## Selected text
BEGIN

Property dealmaking is set to plummet and values to fall as investors adapt to a “new paradigm” of rising rates and a global economy in turmoil, the head of European real estate for Brookfield has said.

Brad Hyler, who manages the Canadian private equity fund’s $52bn property portfolio in the UK and on the continent, said property investors had been caught cold by the rapid deterioration in the economic outlook.

“The pace of change and the shift in sentiment from reasonably positive to negative across the board has been a big adjustment,” he told the Financial Times.

That shift is chilling the property market. “Banks have gotten more selective, more risk-averse,” said Hyler, adding: “We’re expecting transaction volume to decelerate pretty significantly — it already has.”

Having entered the UK market with its purchase of a stake in Canary Wharf in 2003, Brookfield is now among a handful of North American private equity funds, alongside Blackstone, Apollo, Ares and KKR, that are increasingly dominating the trade of large European real estate portfolios.

The Canadian firm has been among the most active players in Europe in the past decade, building portfolios of laboratories and life science campuses, rental accommodation and student housing. In May it sold its UK Student Roost portfolio for more than £3bn. 

The fund also owns holiday resorts business Center Parcs, which it may look to sell soon, according to Hyler.

He is confident there will be a market for “higher quality assets”, but warned that values in out-of-favour sectors such as offices could fall sharply, with interest rates and inflation adding to property owners’ costs at the same time as the gloomy economic outlook weighs on tenant demand for new space.

Stress is likely to emerge when landlords come to refinance mortgages, warned Hyler. With rates having risen fast since the start of the year and tenant demand for older office blocks waning, borrowing costs for some could exceed income from the building.

Shares in some of the UK’s largest listed office owners were decimated last week after analysts at Bank of America turned bearish on the sector, warning that office values were likely to fall 12 per cent by 2024 and rents to flatline.

END

Stored data

BEGIN

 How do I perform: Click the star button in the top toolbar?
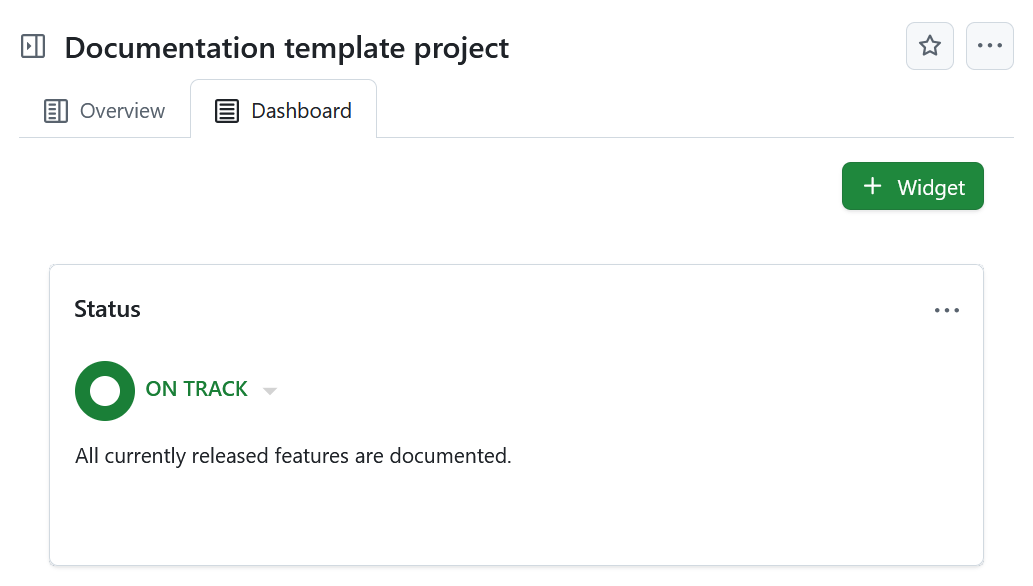(x=929, y=46)
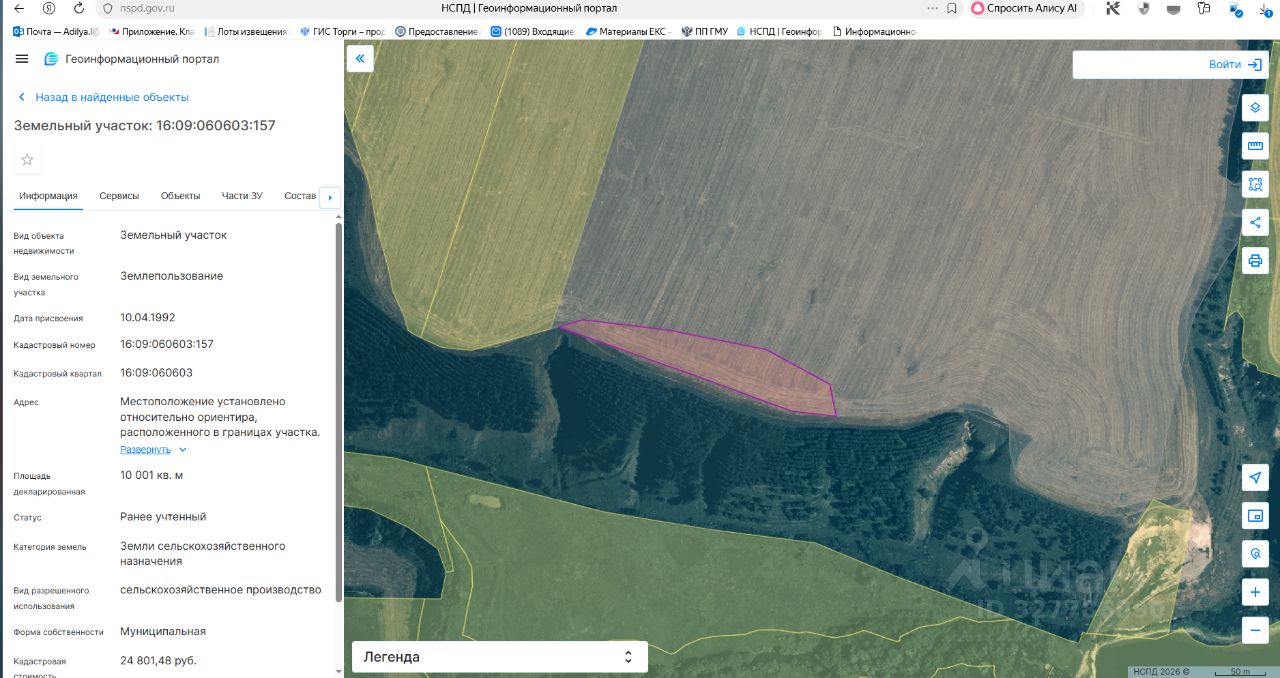The width and height of the screenshot is (1280, 678).
Task: Locate my position on map
Action: click(1255, 478)
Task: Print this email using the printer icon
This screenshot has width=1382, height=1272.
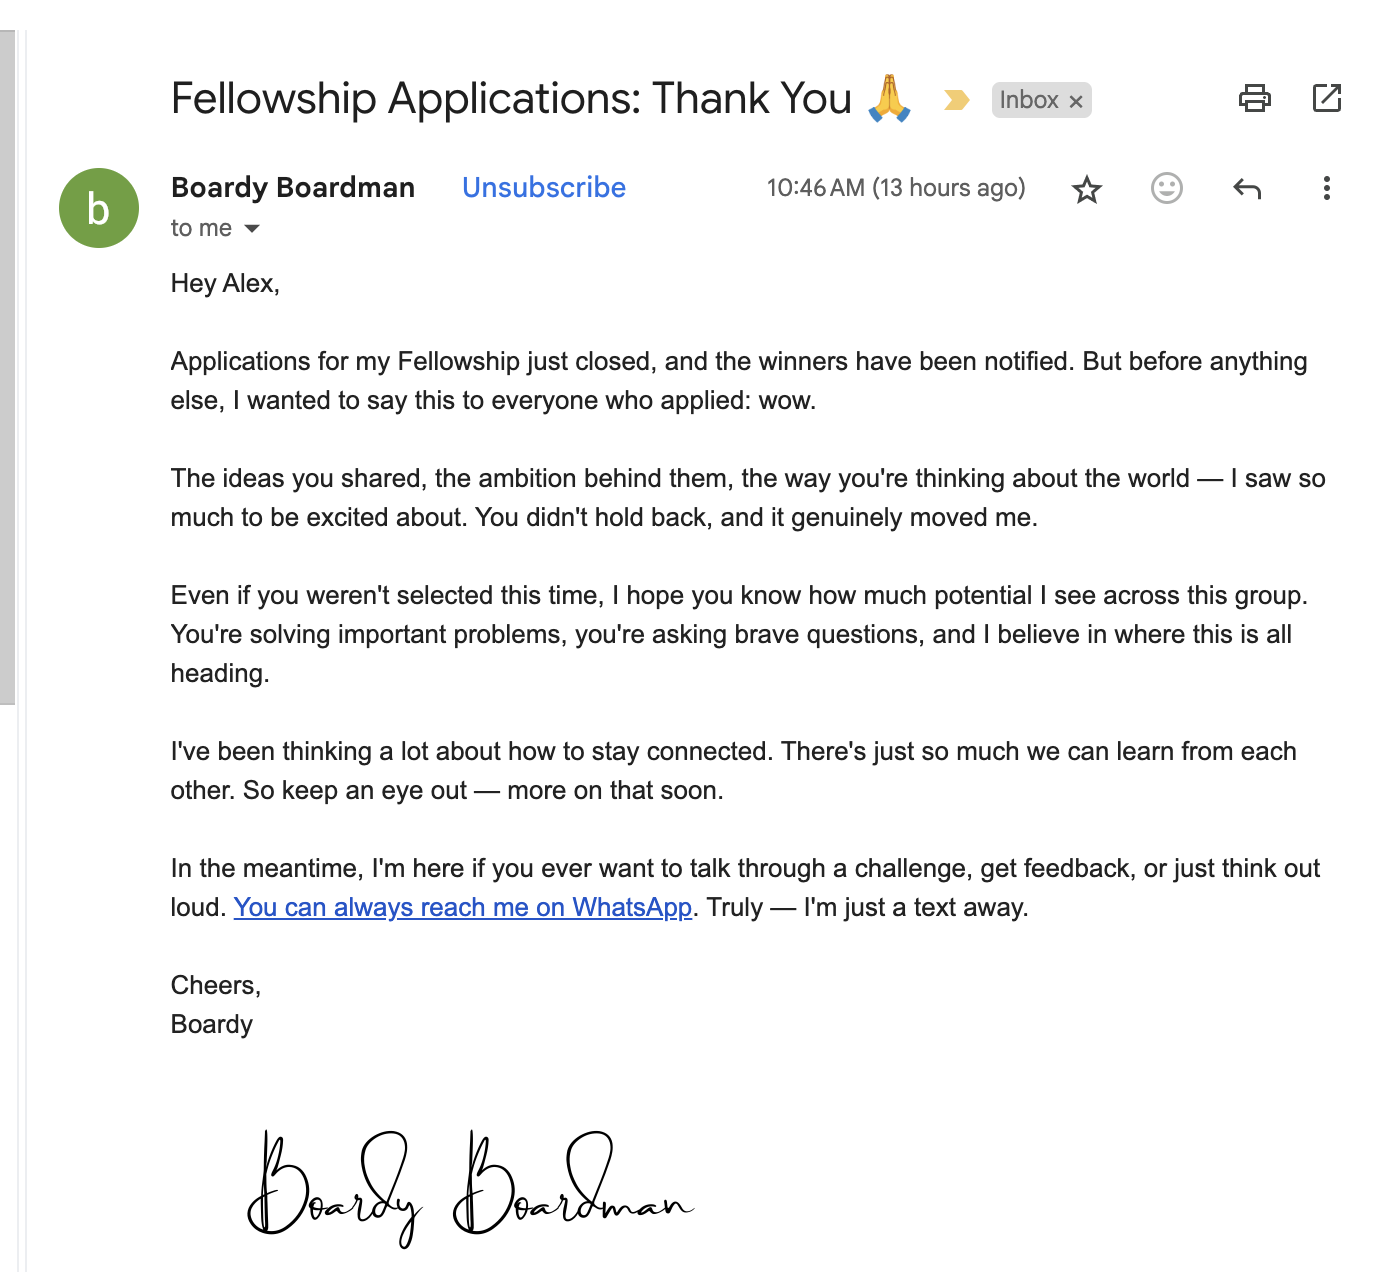Action: coord(1254,98)
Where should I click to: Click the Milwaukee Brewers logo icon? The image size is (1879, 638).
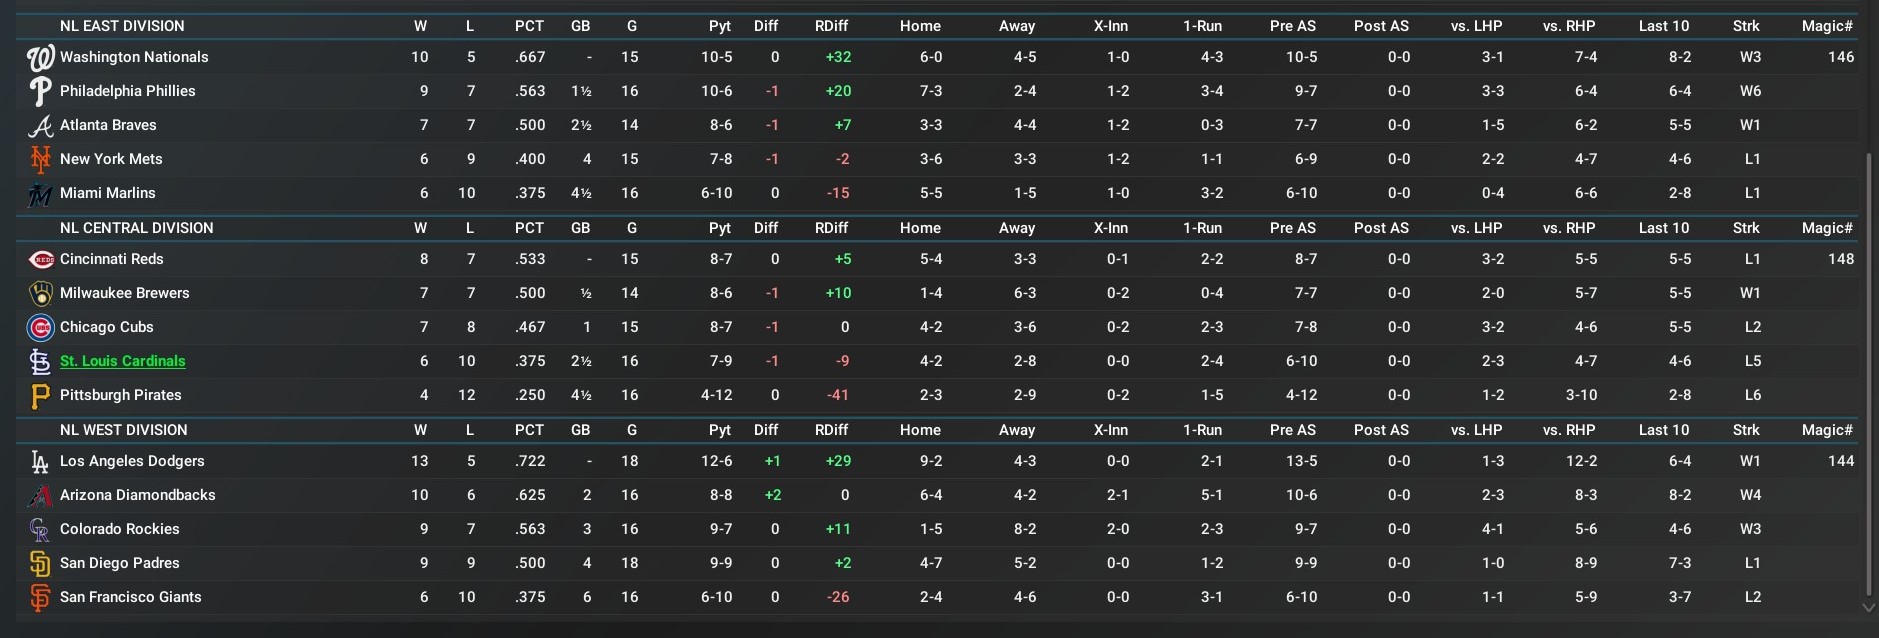point(41,294)
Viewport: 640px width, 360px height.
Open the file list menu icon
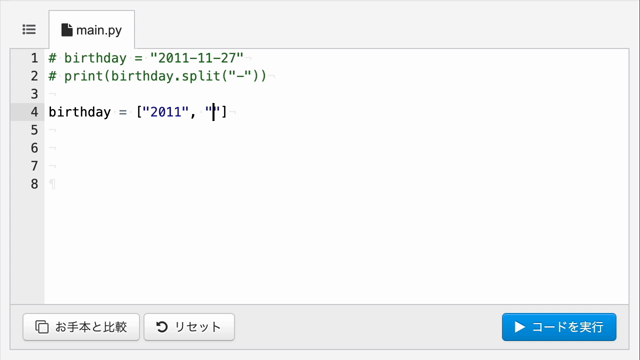[x=29, y=29]
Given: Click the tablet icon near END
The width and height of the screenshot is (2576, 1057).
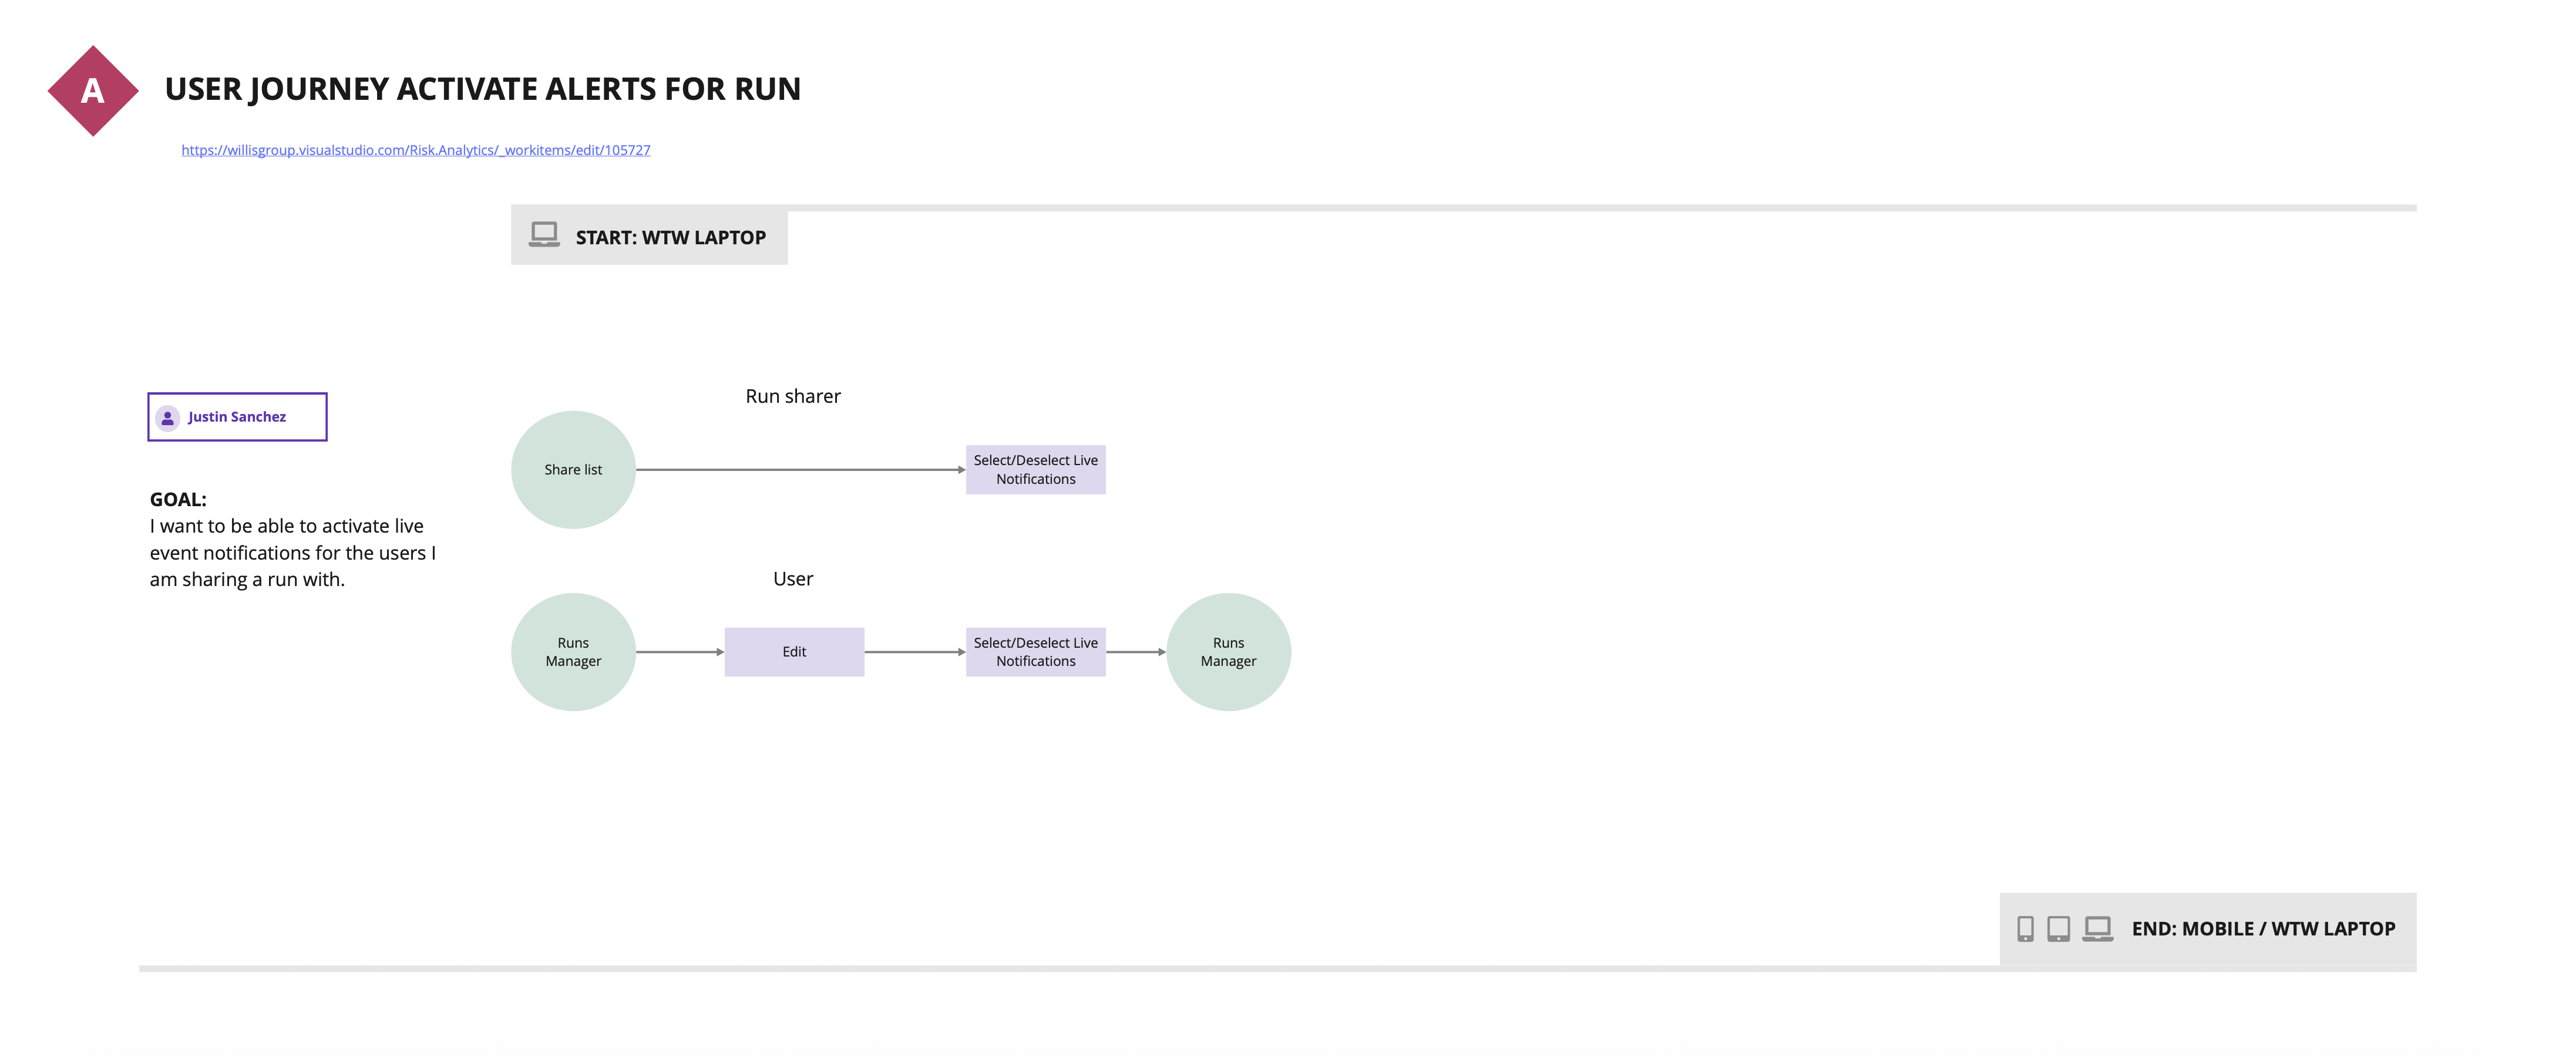Looking at the screenshot, I should point(2058,929).
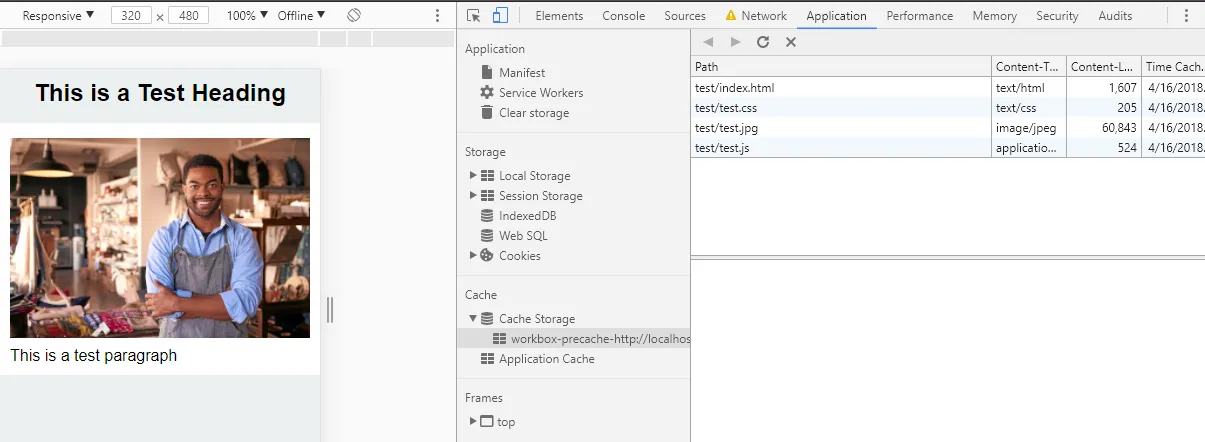
Task: Expand the Local Storage tree
Action: pyautogui.click(x=473, y=176)
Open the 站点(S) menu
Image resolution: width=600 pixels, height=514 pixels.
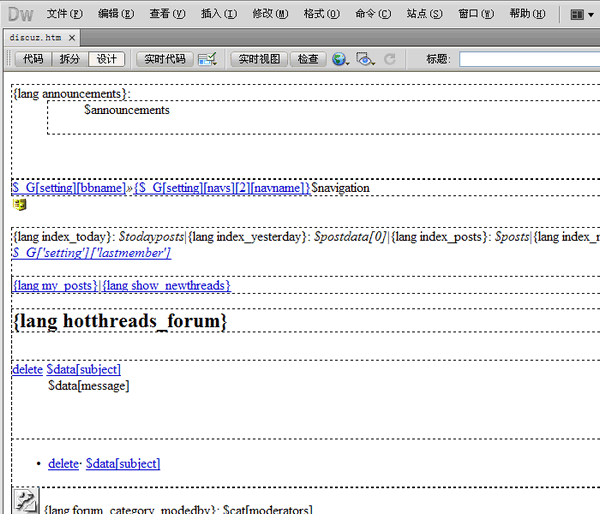click(x=424, y=15)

END

## What to do
A) Set down, word for word, the stretch of the article on Brookfield and the property market from "Property dealmaking is" through "the economic outlook.".
B) Take the article on Brookfield and the property market further, picking up right after its last sentence.

## Replies
A)
Property dealmaking is set to plummet and values to fall as investors adapt to a “new paradigm” of rising rates and a global economy in turmoil, the head of European real estate for Brookfield has said.

Brad Hyler, who manages the Canadian private equity fund’s $52bn property portfolio in the UK and on the continent, said property investors had been caught cold by the rapid deterioration in the economic outlook.

B)
“Office stock prices are not fully reflecting the end of the ultra-low bond party, the fall in asset prices and the lack of earnings growth ahead,” said analysts at the bank, adding that “the cost of borrowing is now solidly higher than investment yields — a situation not seen since 2007”.

British Land and Workspace, both subject to downgrades by the bank, shed more than 10 per cent in a week when about £2bn was wiped from the UK listed sector.

For Brookfield, which built a roughly 10 per cent stake in British Land early in the pandemic with a view to a potential takeover approach, a repricing could open up the prospect of snapping up office assets or whole businesses.

“If things do get messy over the next six to 12 months and borrowers run into big problems, oftentimes that’s where you can find the best opportunities,” said Hyler.

Brookfield has already pounced in Europe, spending almost €5bn to take German office owner Alstria and Irish property group Hibernia Reit private this year.

Prices could well drop further, said Hyler. But he is confident that a rerun of 2008 — when property values cratered across the board during the global financial crisis — is unlikely because landlords have far less debt.

“Broadly speaking we don’t think it’s anywhere close to where it was. The banks are far healthier, leverage levels are far lower and covenants are generally a little more relaxed,” he said. “But it’s early, we’ll see what happens.”